== Segment start ==
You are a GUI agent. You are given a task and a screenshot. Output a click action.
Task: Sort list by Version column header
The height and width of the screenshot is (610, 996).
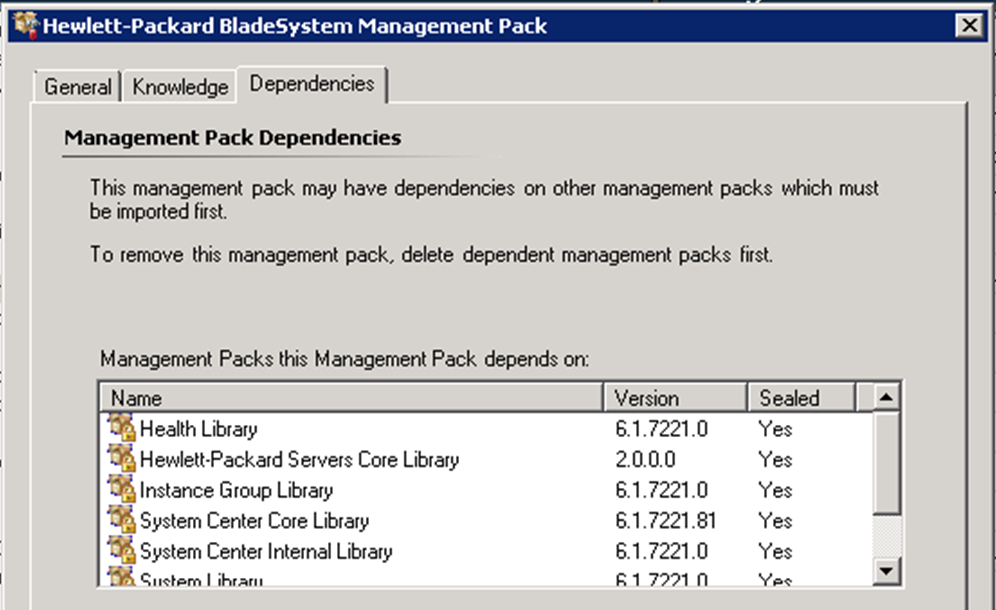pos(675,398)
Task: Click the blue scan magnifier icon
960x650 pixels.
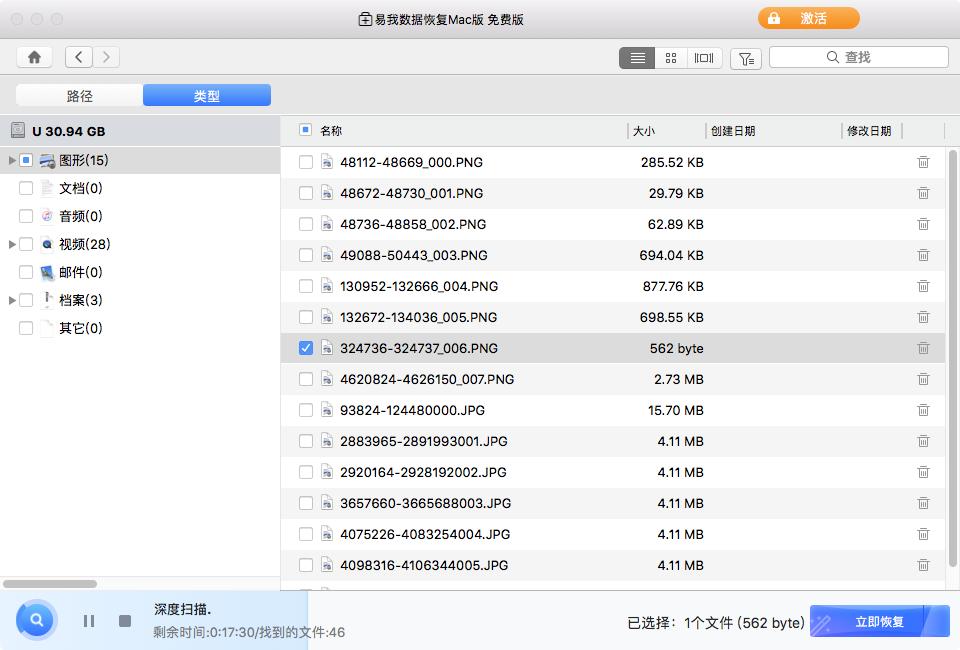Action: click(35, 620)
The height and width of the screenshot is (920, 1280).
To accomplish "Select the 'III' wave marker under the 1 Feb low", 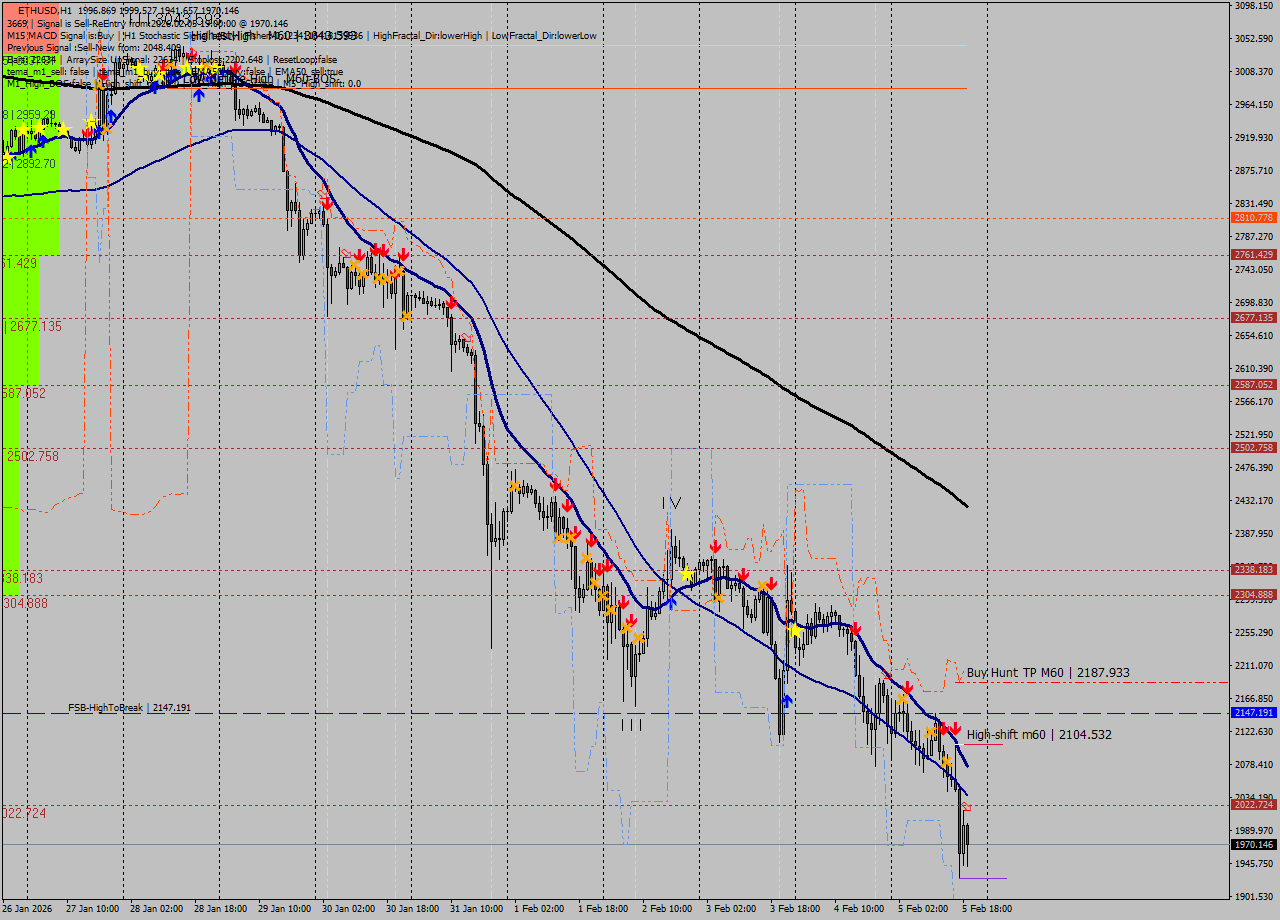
== Segment end ==
• [AIM OF THE TASK] Copy the whole listing above word for word but do not carry over the pictures.

• [TASK OUTPUT]
You are a GUI agent. You are given a task and a screenshot. Output a click action.
Task: Sort list by Version column header
The height and width of the screenshot is (610, 996).
pos(675,398)
Task: Click the blue scan magnifier icon
960x650 pixels.
Action: click(35, 620)
The height and width of the screenshot is (920, 1280).
To accomplish "Select the 'III' wave marker under the 1 Feb low", 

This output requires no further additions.